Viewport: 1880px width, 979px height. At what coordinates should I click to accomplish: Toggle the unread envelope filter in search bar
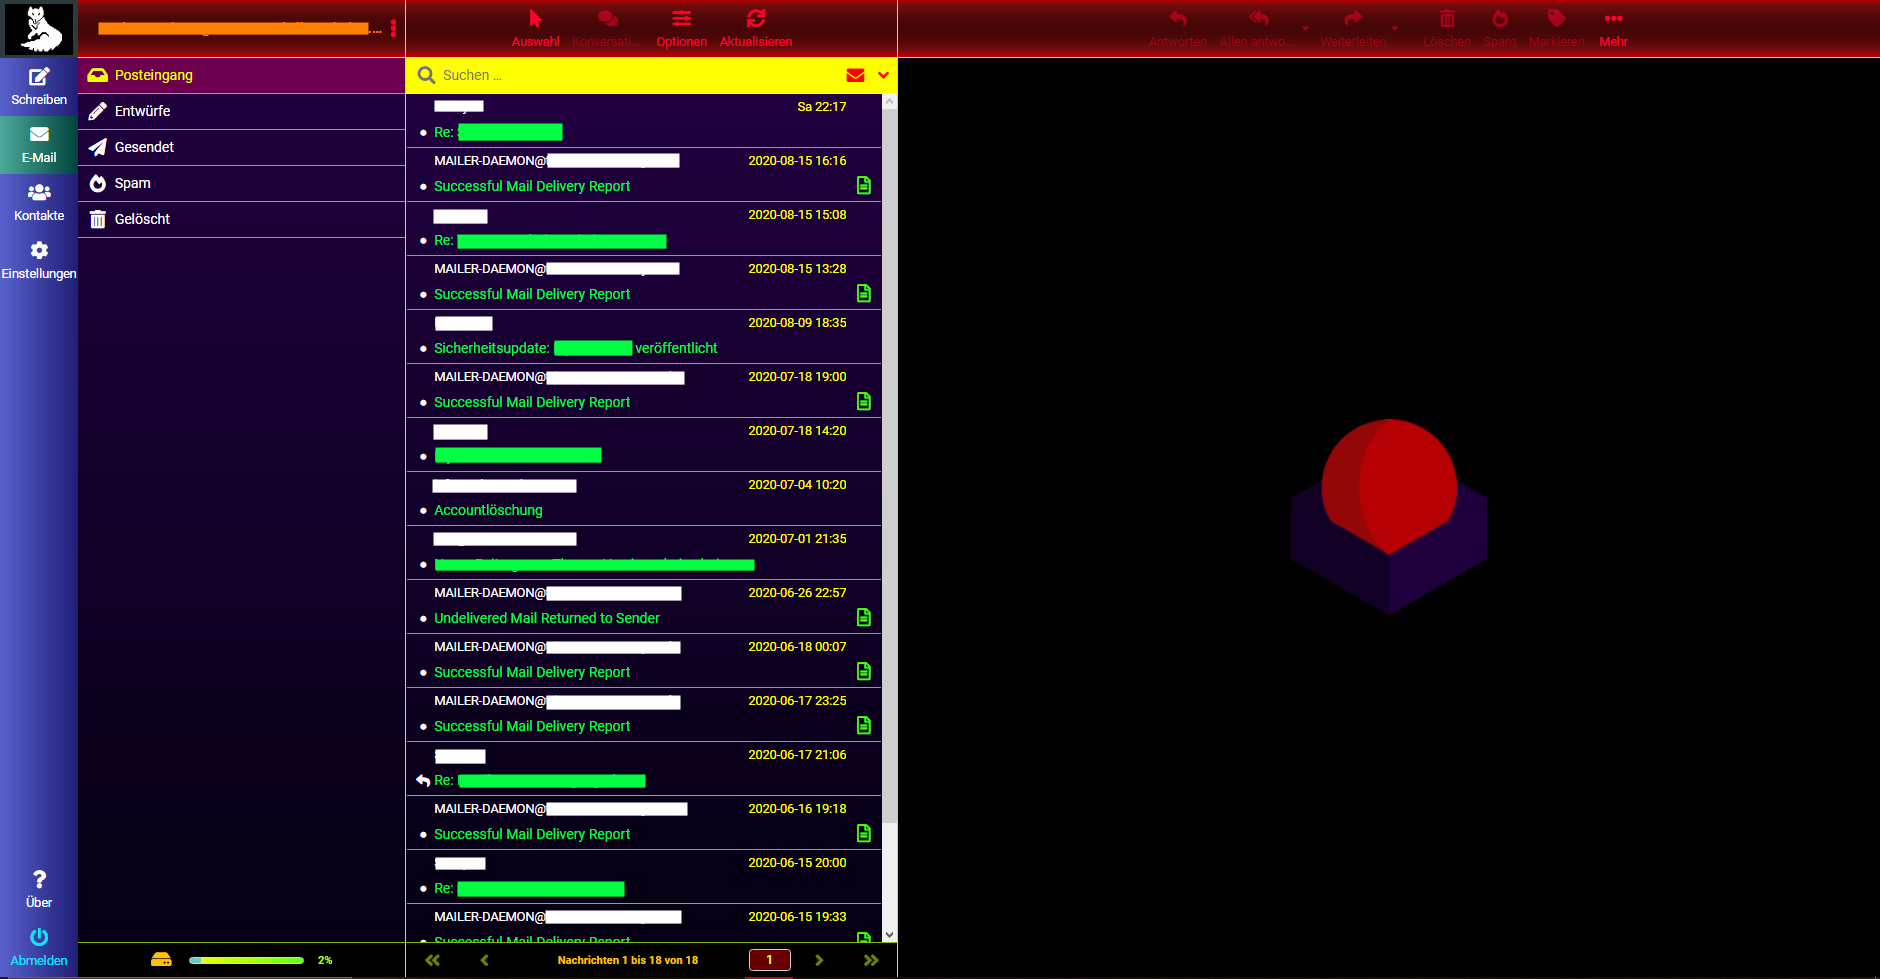(855, 75)
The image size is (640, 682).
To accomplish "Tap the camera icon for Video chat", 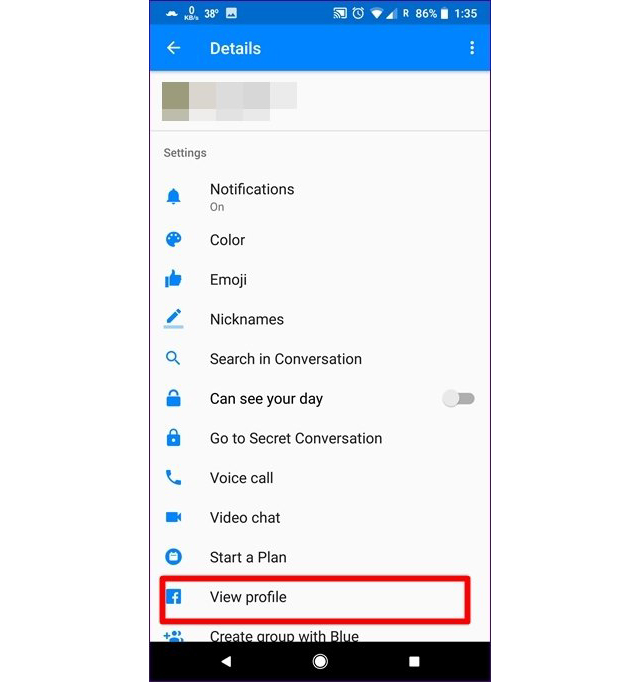I will tap(174, 517).
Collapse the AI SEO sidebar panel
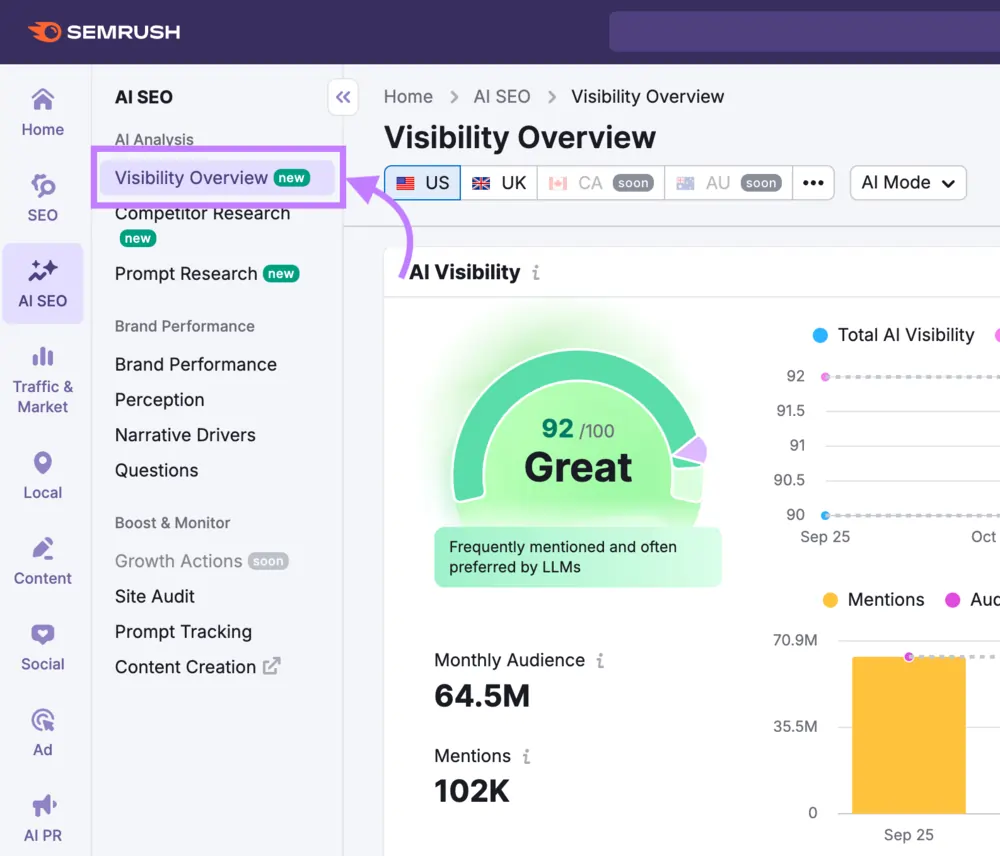This screenshot has width=1000, height=856. [x=343, y=97]
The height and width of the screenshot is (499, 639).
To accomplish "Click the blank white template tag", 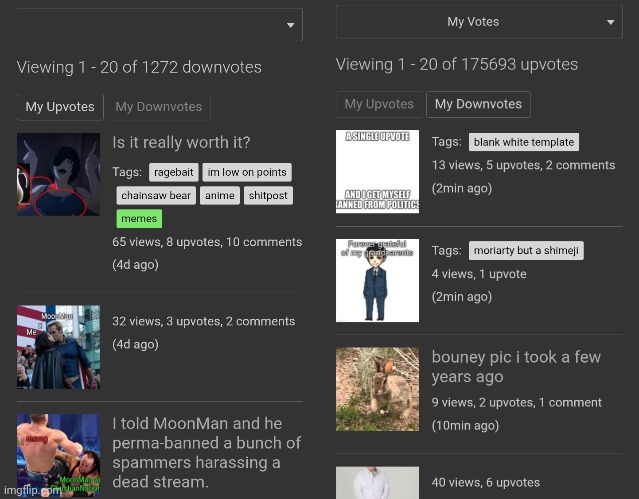I will pos(523,143).
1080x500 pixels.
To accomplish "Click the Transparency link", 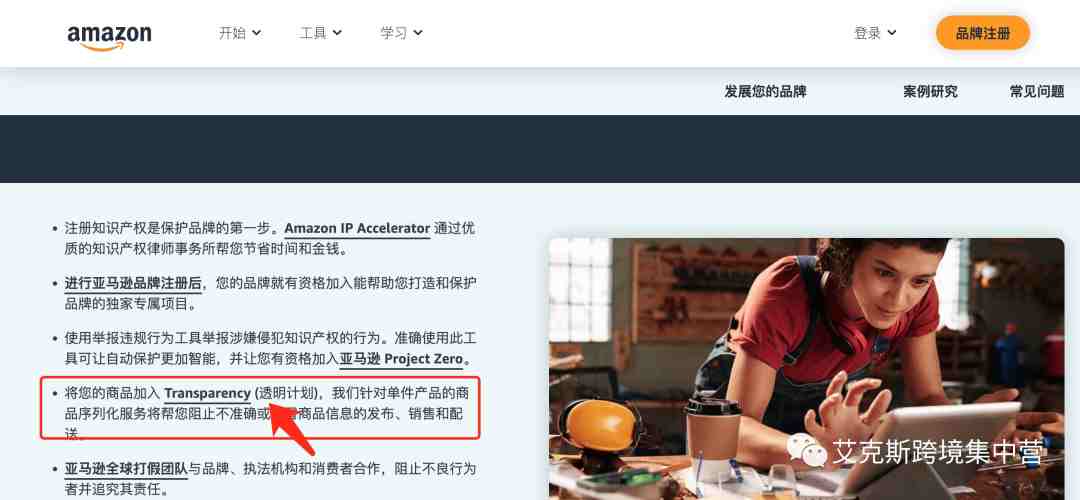I will click(x=207, y=393).
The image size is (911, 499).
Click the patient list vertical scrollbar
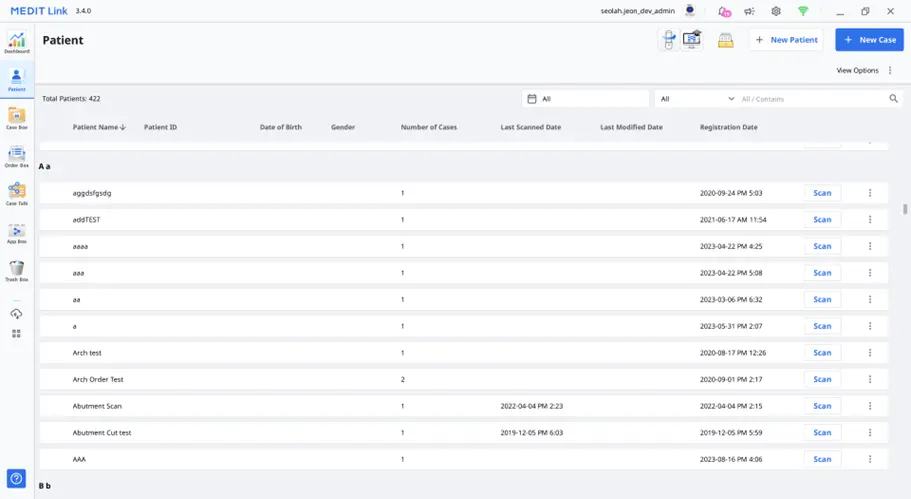pos(905,209)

□ □ □

• _Your objective_
In the entries above, identify every line with the string "size".

• _Answer for this exercise_
The image size is (640, 682).
The image size is (911, 499).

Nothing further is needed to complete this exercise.